Perhaps it’s no wonder PricewaterhouseCoopers estimates the market for drone-powered spectacles and special effects at $8.8 billion. But how did drones get so big practically overnight?

Drones of a different sort


Two European startups are credited with pioneering the drone-based light shows that now regularly make appearances at Super Bowl halftimes: Ars Electronica and Ascending Technologies (which Intel acquired in 2016).

Ars Electronica, a Linz, Austria-based educational and scientific institute in the field of new media art, houses the Museum of the Future and runs an annual arts festival. But it also manages a multidisciplinary R&D facility known as the Futurelab, which is reportedly where the seeds of the concept took root.

In 2012, Futurelab published a paper (“Spaxels, Pixels in Space — A Novel Mode of Spatial Display“) proposing algorithms for orchestrating swarms of LED-equipped quadcopters — Spaxels, a portmanteau of “space” and “pixels” — that would fly synchronously in patterns that recreate images and objects. The coauthors demonstrated their work at the annual Ars Electronica festival in 2014, when 50 Spaxels flew in cube-shaped and cylindrical patterns high above the Danube, and subsequently in locations from Sweden to Australia.
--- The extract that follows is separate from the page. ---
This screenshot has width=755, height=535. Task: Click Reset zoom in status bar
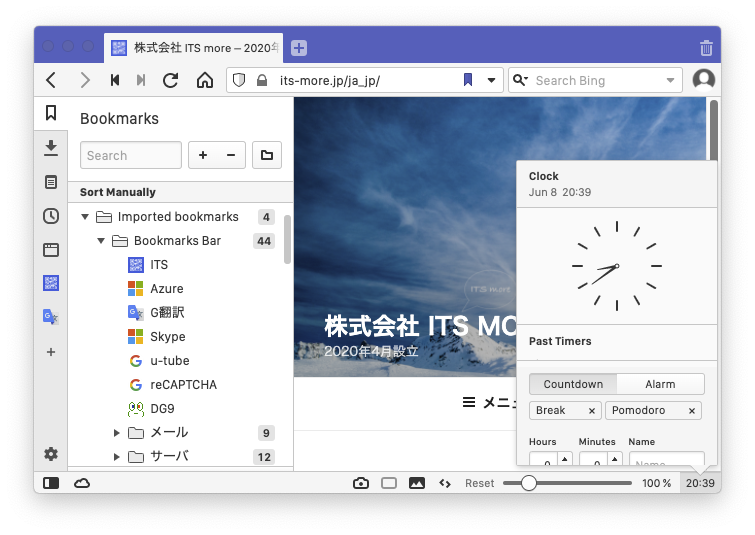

Around the same time, Krailling, Germany-based Ascending Technologies devised a technique it called “light painting” to spice up the night sky. The company’s sense-and-avoid algorithms, which it used in its own quadcopters and licensed to third-party manufacturers, prevented fleets of luminous drones from colliding when they came too close.

Shooting stars

Intel’s venture arm, Intel Capital, invested in Ascending Technologies prior to acquiring it outright, and Intel partnered with the company in 2015 to integrate its RealSense image and depth-recognition technology with the aforementioned algorithms. The chipmaker demoed the fruit of its efforts during a keynote at the 2015 Consumer Electronics Show, and later that year with a 100-drone, seven-minute light show over the Ahrenlohe Airfield outside of Hamburg, Germany — set to Beethoven’s Fifth Symphony. (This earned Intel the Guinness World Record for the most unmanned aerial vehicles airborne simultaneously.)

Intel put on a post-purchase performance during the 2016 Vivid Sydney event in Australia, where its airborne fleet was accompanied by the Sydney Youth Orchestra. But those quadcopters — dubbed Drone 100 — were seriously limited both by weight (they clocked in at over two pounds) and complexity (shows involving them took five months to build). Moreover, they had to be mapped manually (a process that could take a team of more than 15 people), and required setting up an airfield and manually resetting, updating, and charging each unit before flights.